Je constate que les promoteurs de l'Art Nouveau, qu'ils soient peintres, sculpteurs ou architectes ont le mépris total du déjà vu et éprouvent surtout le besoin d'épater le bourgeois et d’effaroucher les grands Maîtres de l'art officiel. D'après eux, il faut balayer toutes les traditions, mais pour aller où ?

Modernité

Le livre mériterait peut-être d'être relu mais je n'ai pas vraiment trouvé chez Maurice Fournier de discours sur la modernité ou la fonction du bâtiment dans l'Art. L'ouvrage est beaucoup placé sous le signe du rapport entre l'architecte et ses clients, sa hiérarchie, la bureaucratie, les incertitudes, les budgets. Une exception : Auguste Perret et son théâtre des Champs-Élysées qui ont impressionné l'architecte, qui lui réserve un petit paragraphe.

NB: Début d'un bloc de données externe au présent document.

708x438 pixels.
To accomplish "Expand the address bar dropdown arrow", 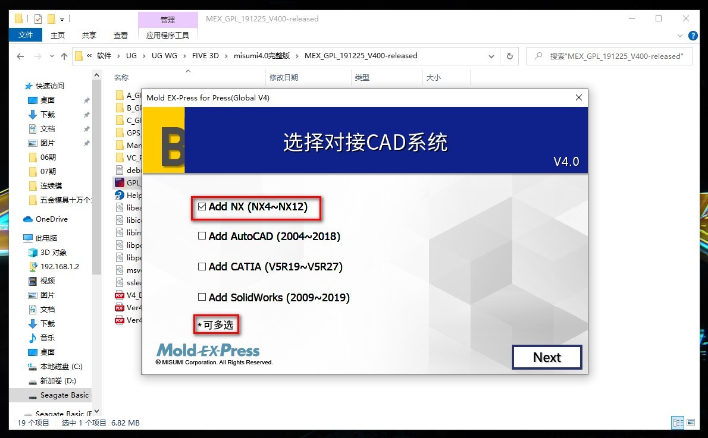I will point(491,56).
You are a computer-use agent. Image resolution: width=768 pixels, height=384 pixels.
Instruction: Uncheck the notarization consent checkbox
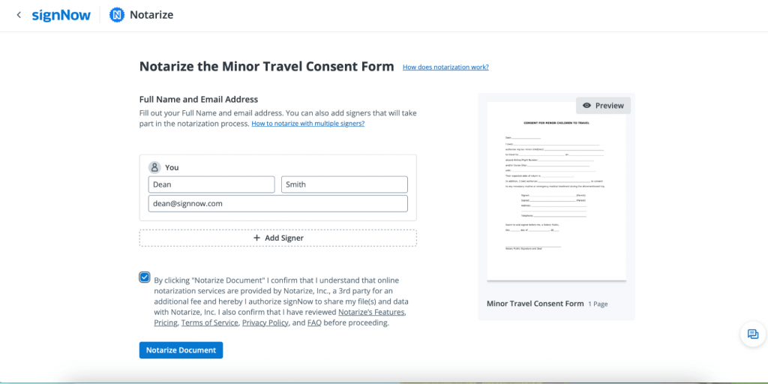[145, 277]
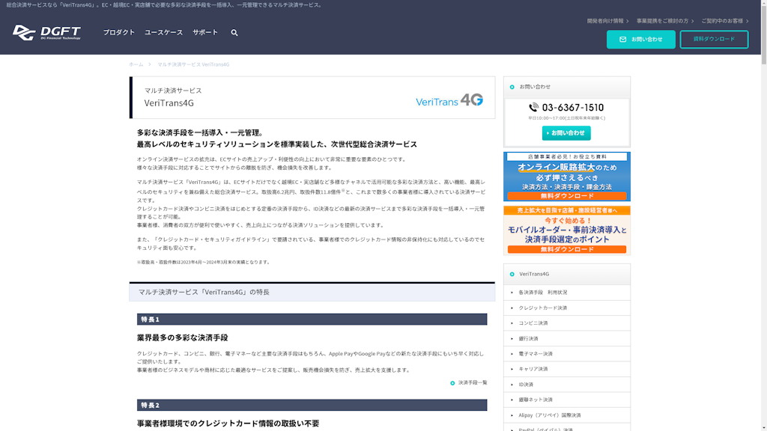Select クレジットカード決済 in the sidebar list
The width and height of the screenshot is (767, 431).
(x=543, y=308)
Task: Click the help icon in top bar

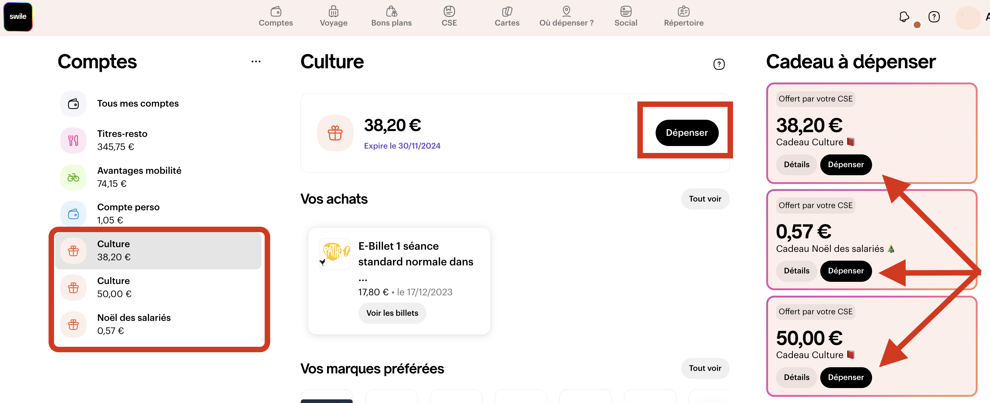Action: click(x=934, y=17)

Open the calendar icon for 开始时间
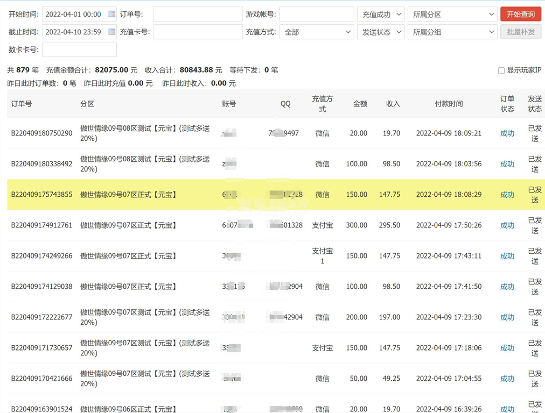click(111, 15)
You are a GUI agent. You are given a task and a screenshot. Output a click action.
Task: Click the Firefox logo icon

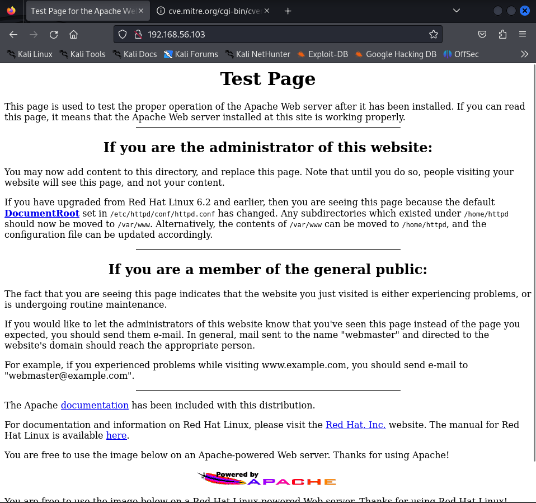11,11
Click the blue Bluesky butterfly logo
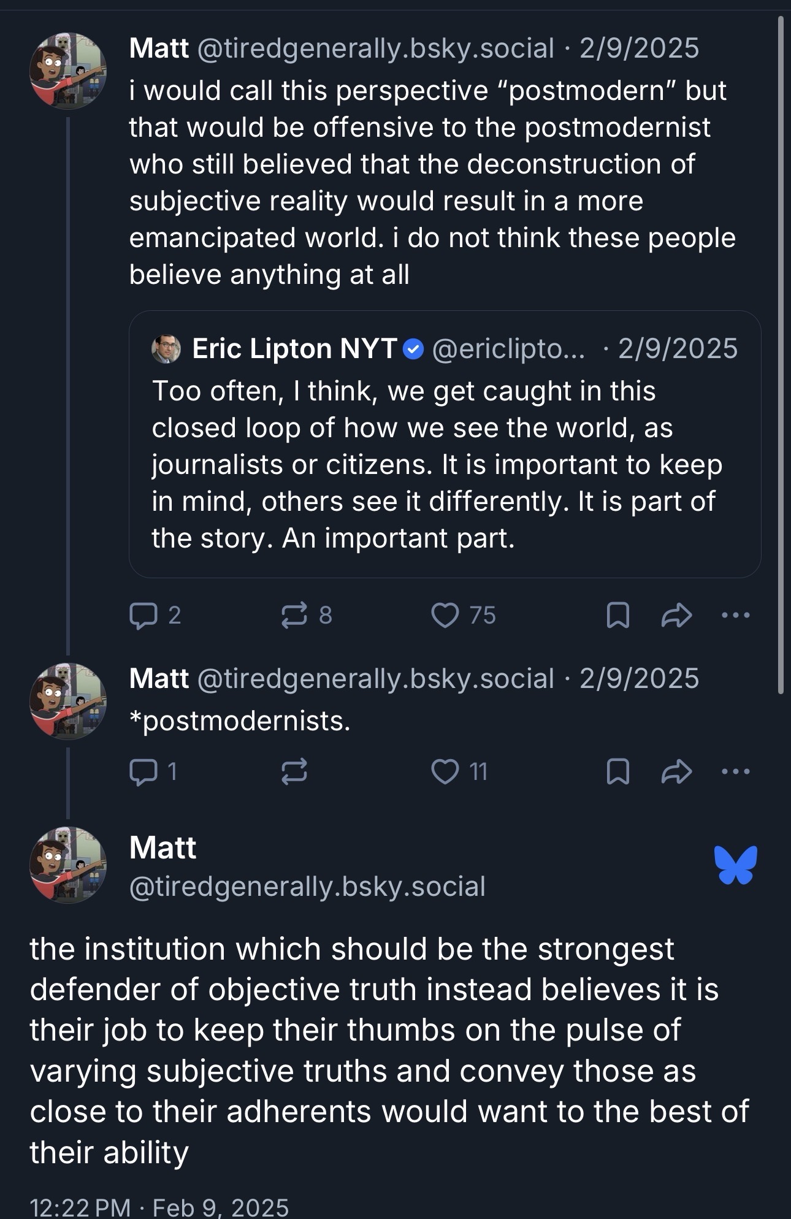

Il a démontré que le béton armé pouvait trouver une application efficace dans les ouvrages de caractère monumental. Et on peut affirmer que Perret représente une des plus authentiques valeurs françaises et qu'il est un des plus purs serviteurs de l'Architecture (sic pour la majuscule).

Tout ceci est passionnant et bien que ce soit l'inverse de ce que je comptais trouver en l'achetant, je vous invite à acquérir (d'occasion) ce petit livre de 150 pages.